Para quem ainda pensa que o episódio foi excepcional, vale lembrar que o mestre do adolescente, o Henrique, foi imobilizado pela polícia e impedido de fazer vítimas quando invadiu uma escola com uma mochila na qual levava arco e flechas, facas, três bestas, munições, bombas de fabricação caseira e coquetel molotov.
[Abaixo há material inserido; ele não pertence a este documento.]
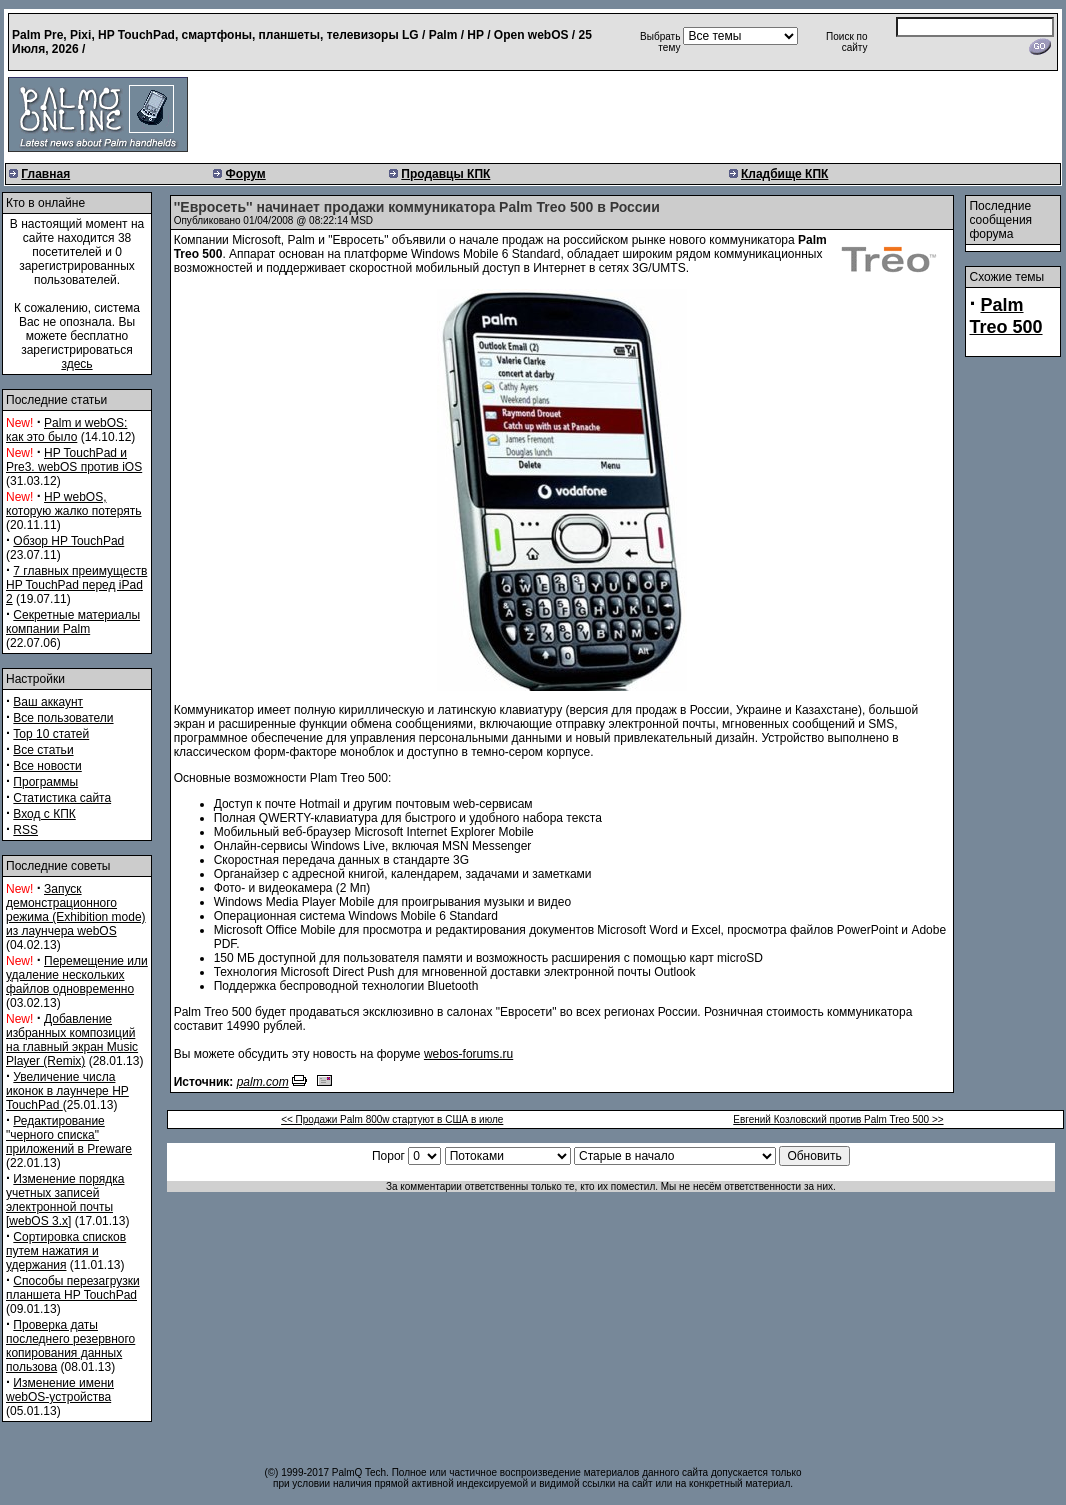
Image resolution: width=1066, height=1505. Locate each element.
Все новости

Ele estava inteiramente vestido de preto e foi autuado em flagrante por tentativa de homicídio qualificado por motivo fútil, com impossibilidade de defesa da vítima e contra adolescentes com menos de 14 anos.
Eu sei que o âmago coletivo parece clamar por vingança porque, como escreveu o filosofo francês Michel Foucalt, aprendemos precocemente a “vigiar e punir”, mas sabemos que a solução – se é que posso aqui ousar dizer que há uma – está na humanização das relações através de práticas de educação que nos libertam da competitividade opressora e da necessidade da velha sensação de pertencimento a um grupo que nos rouba a identidade e a personalidade espontâneas.
O que mais importa, talvez, neste momento seja não buscar desesperada e impulsivamente apontar culpados, mas sim buscar definir coletivamente responsáveis por prevenir novas chacinas que parecem ser desencadeadas em efeito dominó quando os meios de comunicação dão visibilidade aos crimes. Uma vingança que, no fundo, também é uma tentativa de se destacar na multidão. “Ei, eu existo. Olha o que eu posso planejar e fazer enquanto ninguém me vê.” Eu sinceramente espero que estas aspas não venham a pertencer a um novo homicida que, antes de ser culpado, também é vítima de nós mesmos.